### DOCUMENT SECTION ###

There is only limited information available on levels of tipping. A study at Iowa State University provided data for a suburban restaurant surveyed in the early 1990s. The mean tip was $3.00 on a mean bill of $19.78. As such, the mean tip rate was 16.1%, and the median tip rate was about 15%. In a 2003 research study at Brigham Young University, the sample restaurants had an average tip percentage ranging from 13.57 to 14.69% between 1999 and 2002. A 2001 study done at Cornell University exploring the relationship between tip amount and quality of service has shown that quality of service is only weakly related to the amount the server is tipped by the guest. This study suggests that servers who provide amazing service are tipped marginally better, if not better at all, than servers who provide standard service.

According to the National Restaurant Association, only a handful of restaurants in the United States have adopted a no-tipping model and some restaurants who have adopted this model returned to tipping due to loss of employees to competitors.

Service charges 
Service charges are mandatory payments, typically added by caterers and banqueters. A service charge is not to be confused with a tip or gratuity which is optional and at the discretion of the customer. Restaurants commonly add it to checks for large parties. Some bars have decided to include service charge as well, for example in Manhattan, New York. Disclosure of service charge is required by law in some places, such as in State of Florida A standard predetermined percent, often ~18%, is sometimes labeled as a "service charge".

Taxation

Tips are considered income. The entire tip amount is treated as earned wages with the exception of months in which tip income was under $20. Unlike wages where payroll tax (Social Security and Medicare tax) are split between employee and employer, the employee pays 100% of payroll tax on tip income and tips are excluded from worker's compensation premiums in most states. This discourages no-tip policies because employers would pay 7.65% additional payroll taxes and up to 9% worker's compensation premiums on higher wages in lieu of tips.

Research finds that consistent tax evasion by waitstaff due to fraudulent declaration is a concern in the US. According to the IRS, between 40% and 50% of tips to waiters are not reported for taxation. Employers are responsible for Federal Unemployment Insurance premiums on tips paid directly from customers to employees, and this encourages employers to collaborate in under reporting tips.

Employee taxation responsibilities
The IRS states that employees making income from tips have three main responsibilities.

 Keep a daily tip record.
 Report tips to the employer, unless less than $20.
 Report all tips on an individual income tax return.

Tips should be reported to employers by the 10th of the month after the tips were received unless the 10th ends up landing on a weekend day or a legal holiday. In that case the tips should be reported on the next available day that is not a weekend or a legal holiday. If the employee does not report the tips earned to their employer the employer will not be liable for the employer share of social security and Medicare taxes on the unreported tips. Employers will also not be liable for withholding and paying the employee's share of social security and Medicare taxes.

Employer taxation responsibilities
Employers that hire employees that make tips for their income have 5 main responsibilities with the IRS.

 Retain employee tip reports.

### DATA ###

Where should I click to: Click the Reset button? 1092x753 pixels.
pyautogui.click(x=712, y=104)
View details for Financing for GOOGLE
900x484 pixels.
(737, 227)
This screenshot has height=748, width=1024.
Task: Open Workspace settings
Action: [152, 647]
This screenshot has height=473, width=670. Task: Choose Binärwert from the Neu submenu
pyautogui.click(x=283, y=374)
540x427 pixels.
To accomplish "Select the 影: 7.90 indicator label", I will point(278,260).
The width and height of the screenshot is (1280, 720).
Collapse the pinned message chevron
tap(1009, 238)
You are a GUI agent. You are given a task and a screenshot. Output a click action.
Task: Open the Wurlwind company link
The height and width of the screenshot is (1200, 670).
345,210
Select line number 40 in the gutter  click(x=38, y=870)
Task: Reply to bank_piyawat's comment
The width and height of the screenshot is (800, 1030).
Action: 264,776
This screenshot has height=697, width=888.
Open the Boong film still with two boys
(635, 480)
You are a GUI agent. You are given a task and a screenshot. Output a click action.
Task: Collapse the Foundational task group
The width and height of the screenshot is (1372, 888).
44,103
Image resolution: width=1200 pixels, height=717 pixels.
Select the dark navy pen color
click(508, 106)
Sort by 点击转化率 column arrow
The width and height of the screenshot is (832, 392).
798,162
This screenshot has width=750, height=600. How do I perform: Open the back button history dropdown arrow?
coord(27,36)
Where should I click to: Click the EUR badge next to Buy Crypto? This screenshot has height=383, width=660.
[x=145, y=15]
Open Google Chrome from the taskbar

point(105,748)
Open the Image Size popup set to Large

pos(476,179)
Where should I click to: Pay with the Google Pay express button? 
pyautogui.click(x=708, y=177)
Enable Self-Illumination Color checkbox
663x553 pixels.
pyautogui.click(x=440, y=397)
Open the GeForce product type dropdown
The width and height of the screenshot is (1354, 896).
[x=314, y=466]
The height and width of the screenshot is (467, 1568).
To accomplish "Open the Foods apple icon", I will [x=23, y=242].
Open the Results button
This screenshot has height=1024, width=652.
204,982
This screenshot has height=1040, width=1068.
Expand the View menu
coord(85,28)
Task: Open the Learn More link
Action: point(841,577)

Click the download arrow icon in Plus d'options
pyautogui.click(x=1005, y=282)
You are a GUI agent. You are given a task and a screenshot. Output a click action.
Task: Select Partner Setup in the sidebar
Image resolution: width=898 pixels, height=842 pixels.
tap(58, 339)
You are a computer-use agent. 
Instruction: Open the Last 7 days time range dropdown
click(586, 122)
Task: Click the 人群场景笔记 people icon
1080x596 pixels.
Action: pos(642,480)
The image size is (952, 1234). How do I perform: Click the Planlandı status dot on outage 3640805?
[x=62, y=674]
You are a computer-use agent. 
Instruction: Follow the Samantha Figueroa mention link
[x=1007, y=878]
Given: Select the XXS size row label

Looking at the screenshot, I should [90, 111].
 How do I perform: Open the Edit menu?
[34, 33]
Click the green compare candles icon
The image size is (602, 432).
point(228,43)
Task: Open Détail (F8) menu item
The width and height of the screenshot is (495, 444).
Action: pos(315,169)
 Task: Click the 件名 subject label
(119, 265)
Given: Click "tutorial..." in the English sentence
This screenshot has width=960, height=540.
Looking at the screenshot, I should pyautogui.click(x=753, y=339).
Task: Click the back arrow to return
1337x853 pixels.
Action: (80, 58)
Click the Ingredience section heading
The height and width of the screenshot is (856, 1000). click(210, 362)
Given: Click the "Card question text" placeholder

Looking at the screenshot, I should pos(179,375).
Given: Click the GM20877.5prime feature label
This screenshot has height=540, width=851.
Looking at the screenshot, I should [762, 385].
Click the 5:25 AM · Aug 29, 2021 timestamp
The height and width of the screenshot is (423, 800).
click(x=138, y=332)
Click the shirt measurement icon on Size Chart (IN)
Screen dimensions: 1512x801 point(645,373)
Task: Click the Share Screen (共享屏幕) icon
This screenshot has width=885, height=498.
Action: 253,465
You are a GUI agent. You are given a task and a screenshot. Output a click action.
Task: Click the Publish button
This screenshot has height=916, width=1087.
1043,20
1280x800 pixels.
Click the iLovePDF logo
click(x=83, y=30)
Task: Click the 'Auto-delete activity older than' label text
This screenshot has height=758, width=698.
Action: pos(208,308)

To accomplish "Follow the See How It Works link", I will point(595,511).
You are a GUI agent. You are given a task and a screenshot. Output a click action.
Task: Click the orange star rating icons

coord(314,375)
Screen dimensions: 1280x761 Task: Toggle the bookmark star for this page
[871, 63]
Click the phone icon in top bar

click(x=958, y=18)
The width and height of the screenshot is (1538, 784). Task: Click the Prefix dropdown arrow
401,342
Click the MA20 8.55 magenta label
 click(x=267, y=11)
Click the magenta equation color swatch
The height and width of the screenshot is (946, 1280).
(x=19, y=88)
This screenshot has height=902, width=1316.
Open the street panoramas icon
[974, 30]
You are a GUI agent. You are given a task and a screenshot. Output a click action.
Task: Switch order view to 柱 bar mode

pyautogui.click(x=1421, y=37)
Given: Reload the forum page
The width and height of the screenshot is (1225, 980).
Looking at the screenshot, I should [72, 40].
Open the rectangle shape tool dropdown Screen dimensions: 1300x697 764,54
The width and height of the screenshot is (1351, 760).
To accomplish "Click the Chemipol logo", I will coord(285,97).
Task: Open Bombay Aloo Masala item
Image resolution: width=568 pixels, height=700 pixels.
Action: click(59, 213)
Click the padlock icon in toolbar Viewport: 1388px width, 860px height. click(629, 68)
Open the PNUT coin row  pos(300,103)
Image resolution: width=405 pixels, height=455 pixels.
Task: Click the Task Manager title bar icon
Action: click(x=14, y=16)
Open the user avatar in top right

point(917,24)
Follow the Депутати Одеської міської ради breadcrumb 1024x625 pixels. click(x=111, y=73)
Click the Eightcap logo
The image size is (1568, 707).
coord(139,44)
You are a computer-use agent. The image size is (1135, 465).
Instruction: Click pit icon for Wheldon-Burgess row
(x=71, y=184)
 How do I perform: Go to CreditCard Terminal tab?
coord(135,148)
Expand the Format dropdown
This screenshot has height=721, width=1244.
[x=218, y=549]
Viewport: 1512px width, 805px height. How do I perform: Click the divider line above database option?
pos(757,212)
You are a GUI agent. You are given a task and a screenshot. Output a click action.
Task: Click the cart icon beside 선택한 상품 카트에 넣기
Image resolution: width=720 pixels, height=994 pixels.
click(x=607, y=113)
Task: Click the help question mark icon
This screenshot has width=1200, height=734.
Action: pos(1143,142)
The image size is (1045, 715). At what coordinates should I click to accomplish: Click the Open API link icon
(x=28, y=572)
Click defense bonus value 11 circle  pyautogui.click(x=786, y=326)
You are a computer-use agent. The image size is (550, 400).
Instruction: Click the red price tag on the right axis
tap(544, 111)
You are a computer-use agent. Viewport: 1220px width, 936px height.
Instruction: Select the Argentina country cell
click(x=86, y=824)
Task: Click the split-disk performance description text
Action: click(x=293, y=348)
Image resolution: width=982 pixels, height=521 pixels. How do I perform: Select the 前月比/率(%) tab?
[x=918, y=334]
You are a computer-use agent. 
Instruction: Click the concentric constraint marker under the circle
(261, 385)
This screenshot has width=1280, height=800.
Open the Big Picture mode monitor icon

###

## PROBLEMS TO SOLVE
A – Using the text on tipping, answer each question briefly:
(i) What was the mean tip rate at the suburban restaurant in the Iowa State University study?
(ii) According to the IRS, what share of tips to waiters goes unreported for taxation?
(iii) By what day should employees report tips to their employers?
B – Extend the text on tipping, continuing from its final line.

## ANSWER SET
A –
(i) 16.1%
(ii) Between 40% and 50%
(iii) By the 10th of the month after the tips were received, or the next day that is not a weekend or legal holiday if the 10th falls on one

B –
 Withhold employee income taxes.
 Withhold employee share of social security and Medicare taxes.
 Report this information to the IRS.
 Pay the employer share of social security and Medicare taxes based on the reported tip income.
Employers should distinguish between service charges and tipped income and file and report the two separately. An employer operating a large food or beverage establishment will need to file a specific Form 8027 for each establishment they operate. A business that is recognized as a large food or beverage establishment must fall into all four categories shown below:

 The food or beverage operation must be based in one of the 50 states in the United States or the District of Columbia.
 Food and beverage is served for consumption on the premises. This does not include fast food operations.
 Customers tipping employees at the food or beverage operation must be a common practice.
 In the last year the operation employed over 10 employees on a typical business day regularly.

US federal employees
The US Government recognizes tips as allowable expenses for federal employee travel.  However, US law prohibits federal employees from receiving tips under Standards of Ethical Conduct.  Asking for, accepting or agreeing to take anything of value that influences the performance of an official act is not allowed.   A 2011 rule issued by the US Department of Labor which prohibited employers from tip pooling employees who were paid at least the federal minimum wage and who don't "customarily and regularly" receive tips was repealed in 2018.  Instead, workers will have more rights to sue their employers for stolen tips, with assistance from the US Department of Labor.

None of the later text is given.